Document section: Begin
Assume we received the following dataset from a research project that took place in Belgium and The Netherlands between 2016 and 2018:

In [2]:
!head ../docs/_static/observations_data.csv

eventDate,individualCount,country
2018-01-03,5,BA
2018-04-02,20,NL
2016-07-06,3300,BE
2017-03-02,2,BE
1018-01-08,1,NL

Within the scope of the project, we do know the following about the data:

- The project was happening in Belgium (BE) and The Netherlands (NL)
- The project was running from 2016 until 2018, so date values should be in this range
- Individual counts can not be higher than 100 and should be at least 1
- Empty values are not allowed

These specifications can be translated to [whip specifications](https://github.com/inbo/whip):

In [3]:
project_specs = """
Document section: End
### Check your understanding:
**A)** Print the stretch of the data validation walkthrough from "eventDate,individualCount,country" through "The Netherlands (NL)".
**B)** In the data validation walkthrough, what is the highest individual count allowed?
**C)** Go on with the data validation walkthrough from the point where it stops.
Provided records: Begin
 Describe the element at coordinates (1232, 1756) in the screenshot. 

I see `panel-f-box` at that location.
Provided records: End
Provided records: Begin
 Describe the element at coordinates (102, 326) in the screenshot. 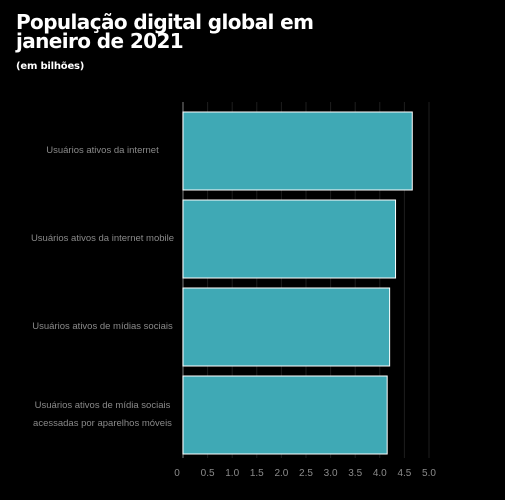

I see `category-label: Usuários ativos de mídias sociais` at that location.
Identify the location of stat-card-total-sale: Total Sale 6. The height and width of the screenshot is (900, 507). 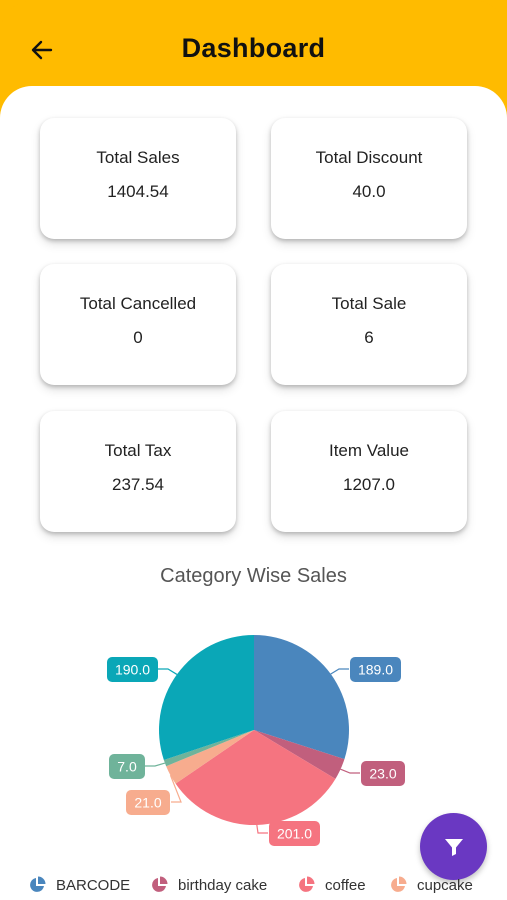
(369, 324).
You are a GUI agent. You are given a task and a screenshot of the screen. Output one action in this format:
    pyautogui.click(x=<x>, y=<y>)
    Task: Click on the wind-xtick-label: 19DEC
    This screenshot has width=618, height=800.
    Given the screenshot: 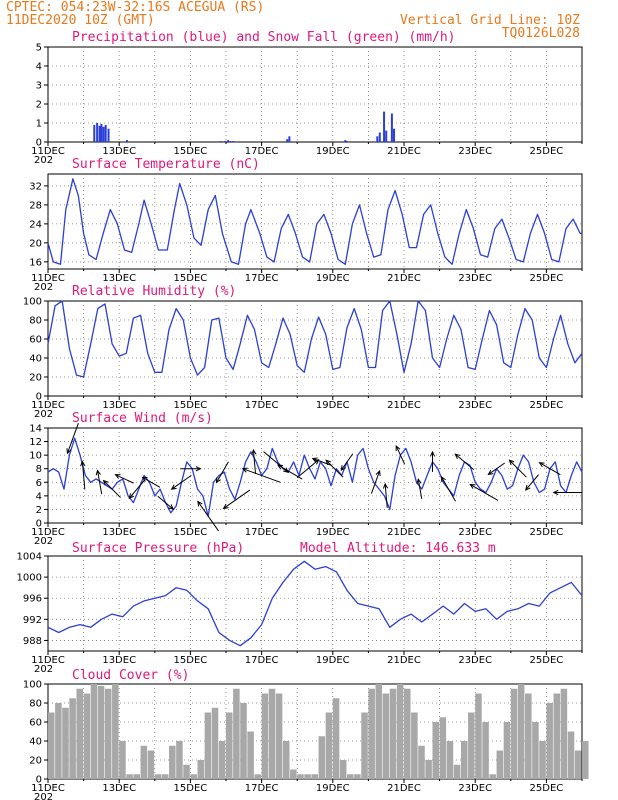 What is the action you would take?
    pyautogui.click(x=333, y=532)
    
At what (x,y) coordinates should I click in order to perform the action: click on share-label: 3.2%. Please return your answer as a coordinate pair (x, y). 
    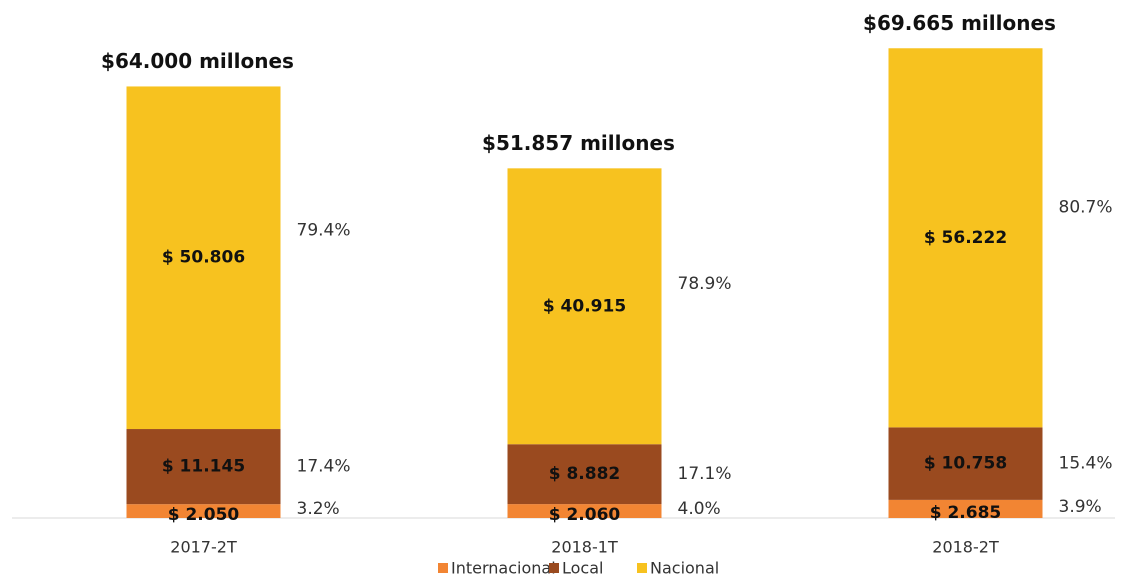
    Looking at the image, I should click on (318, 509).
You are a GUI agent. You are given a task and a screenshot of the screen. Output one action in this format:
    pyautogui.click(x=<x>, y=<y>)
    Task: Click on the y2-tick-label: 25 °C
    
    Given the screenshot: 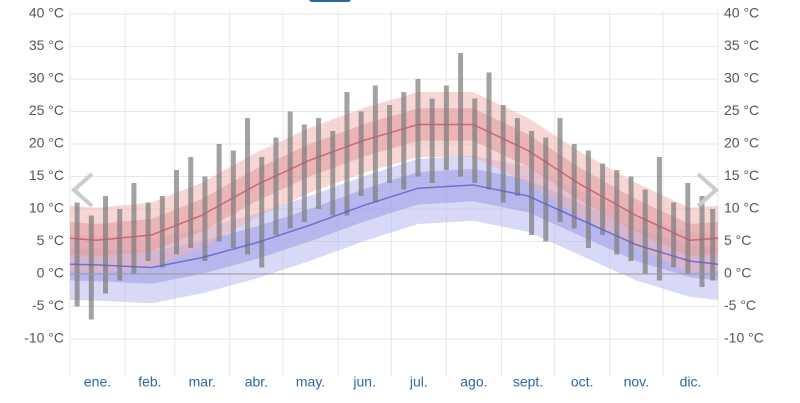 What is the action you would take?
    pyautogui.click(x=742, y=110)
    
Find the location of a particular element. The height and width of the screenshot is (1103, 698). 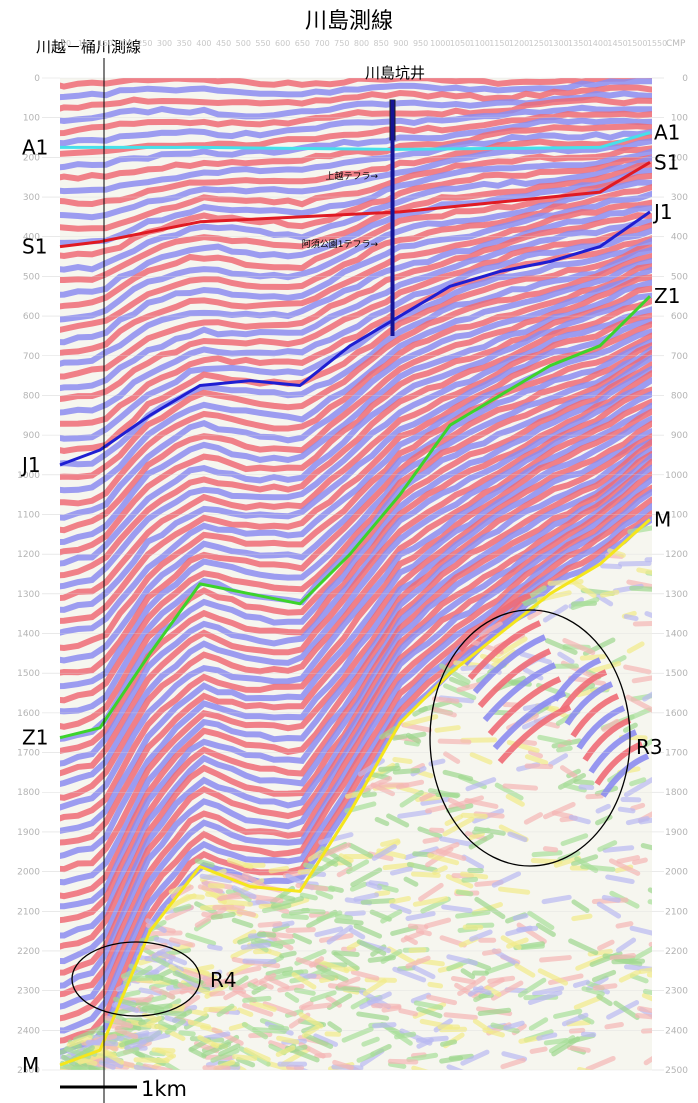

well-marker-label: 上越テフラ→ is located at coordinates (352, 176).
Provided records: End
### Results of the tasks:
**A)**
eventDate,individualCount,country
2018-01-03,5,BA
2018-04-02,20,NL
2016-07-06,3300,BE
2017-03-02,2,BE
1018-01-08,1,NL

Within the scope of the project, we do know the following about the data:

- The project was happening in Belgium (BE) and The Netherlands (NL)

**B)** 100

**C)**
    country:
       allowed: [BE, NL]
    eventDate:
        dateformat: '%Y-%m-%d'
        mindate: 2016-01-01
        maxdate: 2018-12-31
    individualCount:
        numberformat: x  # needs to be an integer value
        min: 1
        max: 100
"""
specifications = yaml.load(project_specs)

**pywhip** provides the ability to **test** these specifications:

In [4]:
import yaml
observations_whip = whip_csv("../docs/_static/observations_data.csv", specifications, delimiter=',')

Dataset does not comply the specifications, check reports by using the `get_report` method for a more detailed information.


and **report** the issues to the user:

In [5]:
html_report = observations_whip.get_report('html')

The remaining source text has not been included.